◆ Explore the material
- A) Reproduce the Wichannoi Porntawee text starting at "- Stance: Orthodox" and ending at "Thai fighter (1948–2022)", switching "Orthodox" to "Southpaw".
- B) Resume the account of Wichannoi Porntawee's life and career from the point at which it stops.

◆ Provided passage
◇ ◇ ◇ ◇

- Wichannoi in 1976
- Born: Chucheep Iam-erb January 25, 1948 Lat Lum Kaeo, Pathum Thani, Thailand
- Died: January 31, 2022 (aged 74) Paolo Hospital, Phaya Thai, Bangkok, Thailand
- Native name: ชูชีพ เอี่ยมเอิบ
- Other names: Wichannoi Luktalatkwan Wichannoi Petchyindee Wichannoi Srimuangnon (วิชาญน้อย ศรีเมืองนนท์)
- Nickname: The Eternal Top Boxer (ยอดมวยอมตะ) King Cobra That Protects His Eggs (จงอางหวงไข่) The Venomous Old Man (เฒ่าสารพัดพิษ) Gentleman of the Ring (สุภาพบุรุษสังเวียน) Top Boxer of Nonthaburi (ยอดมวยเมืองนนท์) Pi Cheep (ชีพ)
- Height: 170 cm (5 ft 7 in)
- Division: Flyweight Super Flyweight Bantamweight Super Bantamweight Featherweight Super Featherweight Lightweight
- Style: Muay Thai (Muay Mat)
- Stance: Orthodox
- Team: Srimuangnon (1960s) Porntawee (until 1980) Petchyindee (1980-1981)
- Trainer: Chaliew Tinmora (Srimuangnon Gym)
- Years active: c. 1961-1981

Other information
- Notable relatives: Cherdsak Srimuangnon Direk Srimuangnon
- Notable students: Sagat Petchyindee Chatchai Sasakul

= Wichannoi Porntawee =

Thai professional Muay Thai fighter (1948–2022)

Chucheep Iam-erb (ชูชีพ เอี่ยมเอิบ; January 25, 1948 – January 31, 2022), known professionally as Wichannoi Porntawee (วิชาญน้อย พรทวี) was a Thai professional Muay Thai fighter. After becoming a dominant figure in the 112 lbs to 130 lbs (50.80 - 58.97 kg) weight classes, he ran out of opponents and had to fight up to 20 lbs (9.07 kg) above his weight division to receive more matchups and was still successful. Wichannoi is remembered for being an fighting at the top competitive level of Muay Thai for an unusually long period of time, resulting in the nickname "The Eternal Yodmuay." He is repeatedly heralded by renowned Muay Thai practitioners as one of the greatest athletes in the history of the sport with the likes of Samart Payakaroon or Dieselnoi Chor.Thanasukarn.

There are different ways to anglicize Wichannoi's name such as Wichannoi Porntawee, Wichannoi Phonthawee, Vichannoi Phontawi, etc.

==Life and career ==

=== Early career ===

Chucheep Iam-erb was born on January 25, 1948 in Pathum Thani province, Thailand. After he and his family moved to Nonthaburi province, he started his Muay Thai training in 1961 under the tutelage of Chaliew Tinmora who was the owner of the Srimuangnon gym. Wichannoi's brothers Cherdsak and Direk were also fighting out of the camp. He then adopted the ring name of Wichannoi Luktalatkwan and fought in Muay Thai rules 10 times until he was considered a rising star and the gambler's favorite in Nonthaburi. After changing his ring name to Wichannoi Srimuangnon, he would travel throughout Thailand for several years to fight for various awards. During his travels, the Srimuangnon gym disbanded and Wichannoi would catch the attention of Boonyiam Sophon who was opening the Porntawee gym in Buriram province. Although the large Porntawee gym was populated mostly by top fighters from its local province, the first fighter to make the gym famous was the Nonthaburi-based Wichannoi who was also the gym's first fighter.

◇ ◇ ◇ ◇

(Pixel coordinate grounding data)

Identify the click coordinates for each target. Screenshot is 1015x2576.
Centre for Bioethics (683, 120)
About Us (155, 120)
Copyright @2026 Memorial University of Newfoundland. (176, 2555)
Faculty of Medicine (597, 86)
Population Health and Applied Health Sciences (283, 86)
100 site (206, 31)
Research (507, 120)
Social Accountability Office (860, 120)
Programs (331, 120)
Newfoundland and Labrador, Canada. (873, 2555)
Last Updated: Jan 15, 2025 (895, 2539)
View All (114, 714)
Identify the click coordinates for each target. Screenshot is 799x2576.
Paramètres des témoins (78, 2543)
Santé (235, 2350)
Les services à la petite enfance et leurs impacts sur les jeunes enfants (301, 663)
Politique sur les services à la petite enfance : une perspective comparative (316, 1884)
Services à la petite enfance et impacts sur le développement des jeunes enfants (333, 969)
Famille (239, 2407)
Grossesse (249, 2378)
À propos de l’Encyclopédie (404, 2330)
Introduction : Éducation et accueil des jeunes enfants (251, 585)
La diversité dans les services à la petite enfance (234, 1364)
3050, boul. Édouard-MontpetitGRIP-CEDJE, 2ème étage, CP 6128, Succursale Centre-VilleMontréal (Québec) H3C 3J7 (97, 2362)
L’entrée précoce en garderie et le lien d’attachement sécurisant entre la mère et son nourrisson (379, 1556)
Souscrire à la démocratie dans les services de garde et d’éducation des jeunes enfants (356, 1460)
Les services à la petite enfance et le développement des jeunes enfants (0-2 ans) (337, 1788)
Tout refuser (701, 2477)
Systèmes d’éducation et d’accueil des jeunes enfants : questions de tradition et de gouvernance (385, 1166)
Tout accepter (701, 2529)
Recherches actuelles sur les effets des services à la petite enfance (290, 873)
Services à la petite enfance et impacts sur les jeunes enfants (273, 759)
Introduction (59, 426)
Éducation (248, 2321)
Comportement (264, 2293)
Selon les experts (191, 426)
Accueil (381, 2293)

◇ ◇ ◇ ◇

◆ Set of answers
- A)
- Stance: Southpaw
- Team: Srimuangnon (1960s) Porntawee (until 1980) Petchyindee (1980-1981)
- Trainer: Chaliew Tinmora (Srimuangnon Gym)
- Years active: c. 1961-1981

Other information
- Notable relatives: Cherdsak Srimuangnon Direk Srimuangnon
- Notable students: Sagat Petchyindee Chatchai Sasakul

= Wichannoi Porntawee =

Thai professional Muay Thai fighter (1948–2022)

- B)
In his teenage years Wichannoi was considered the best up-and-coming fighter in the Thai circuit and would become famous under the tutelage of Sophon. With the help of assistant promoter Sei Lithavornchai AKA Kong Sei, Sophon would have the Porntawee fighters primarily get matchups in the Rajadamnern Stadium which was the most prestigious fighting venue during Wichannoi's rise to fame as the top Muay Thai promoters of Thailand focused their efforts there. The Porntawee fighters would also be frequently sent to the Lumpinee Stadium which would later become as prestigious as Rajadamnern.

=== Fighting style ===

Wichannoi was an unusual and technical orthodox Muay Maat fighter meaning that he was an intelligient pressure fighter who focused on punches as well as low kicks. He preferred to study his opponents by watching them live in fight venues. He had the movement and rhythm of rope-a-dope Muay Femur fighters on top of his aggressive fighting style, allowing him to be well-rounded and adaptable. He exercised active footwork as he pushed forward or moved backward, allowing him to be light on his feet like a boxer and easily throw punches as he quickly traversed in and out striking range. His footwork allowed him to quickly put power behind some of his punches such as in his KO win against the taller and heavier Huasai Sitiboonlert.

Wichannoi excelled at using fast, non-committal attacks such as lead low kicks and jabs to the head and body to control his opponent and manage distance like a Muay Femur fighter. Wichannoi would use a variation of the teep, a side-teep, thrown to the opponent's hip which he would use to cancel kicks from southpaw fighters, a tactic that would later be used by Samart Payakaroon. Wichannoi would use these controlling tactics in a seamless combination with his aggressive punches and strong low kicks. It is rare for a Muay Thai fighter to use long punching combinations, but Wichannoi excelled at it as well as using a wide array of punches to immediately counter his opponents. He used active footwork to control when pocket exchanges would occur as well as being able to pivot away from his opponents, a tactic that he would use to dodge Dieselnoi Chor.Thanasukarn's knees in their first fight. Wichannoi also used head movement to dodge punches alongside his angling footwork to create openings for body kicks or punches. Wichannoi's slightly crouched stance that allowed him to quickly move in and out was not conducive to being able to quickly raise a leg in order to block kicks, but willingly taking hits to get inside is something that Wichannoi embraced as a Muay Maat fighter.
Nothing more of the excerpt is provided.